Folgende Situation: Person A wurde T2 gemustert und hat (unwissend wie er war) den KDV Antrag gleich gestellt. Dieser wurde auch genehmigt. A wollte sich ruhig verhalten und hoffen nicht einberufen zu werden. Er fing zum 1.10. sein Studium an.

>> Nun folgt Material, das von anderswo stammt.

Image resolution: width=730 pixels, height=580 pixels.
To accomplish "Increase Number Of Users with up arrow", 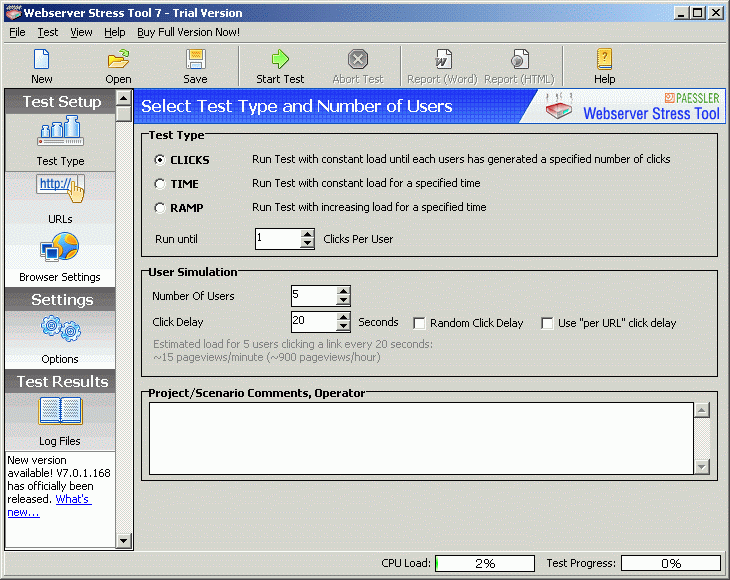I will (x=343, y=290).
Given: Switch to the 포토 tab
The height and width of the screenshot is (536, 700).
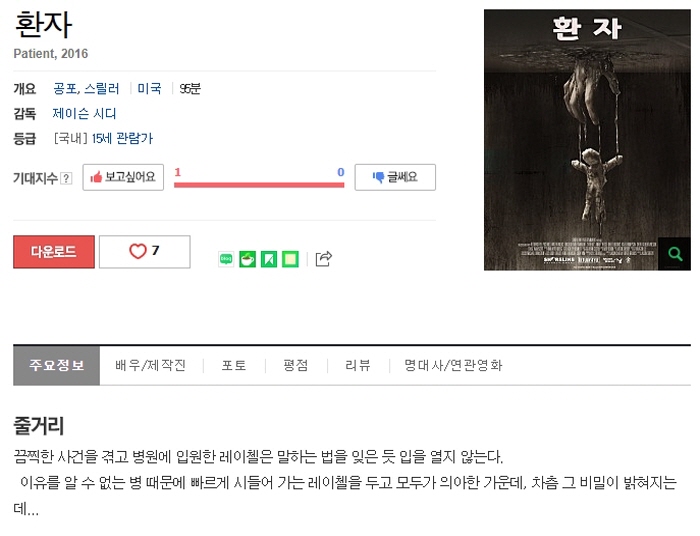Looking at the screenshot, I should tap(234, 366).
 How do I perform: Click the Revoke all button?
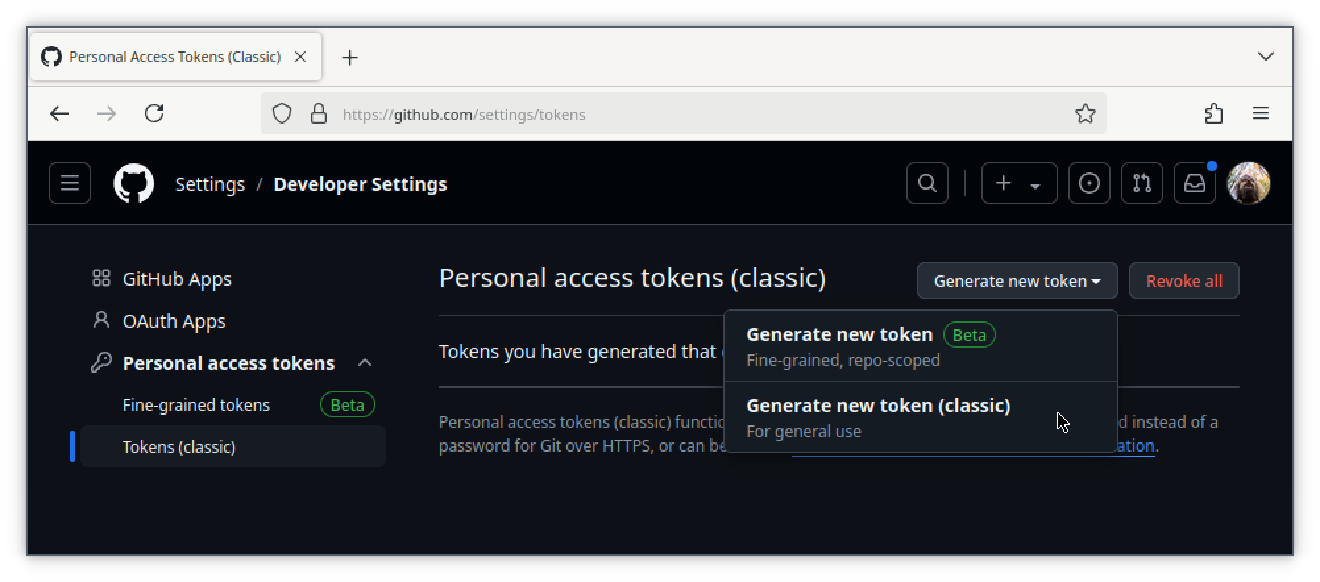1184,280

Am 7.10. trudelte die Ankündigung der Heranzirhung zum 1.2.11 ins Haus.
so weit so vorhersehbar, immer das selbe mit dem kdv antrag
1. Hat der Antrag überhaupt Sinn? (ein Veruch ist es ja sicher wert)
du hast beim kdv antrag gemerkt was geschieht, wenn man etwas unüberlegt macht, deswegen handle nicht weiterhin nach dem motto "einen versuch ists wert".
zum thema härtefall - diese liegt dann vor, wenn dem individuum durch die wehrpflicht eine besondere härte entsteht.
alle argumente die du nennst betreffen das kollektiv der wehrpflichtigen und nicht dich im speziellen, somit liegt keine besondere härte vor.
einen antrag mit dieser begründung halte ich deswegen für sinnlos.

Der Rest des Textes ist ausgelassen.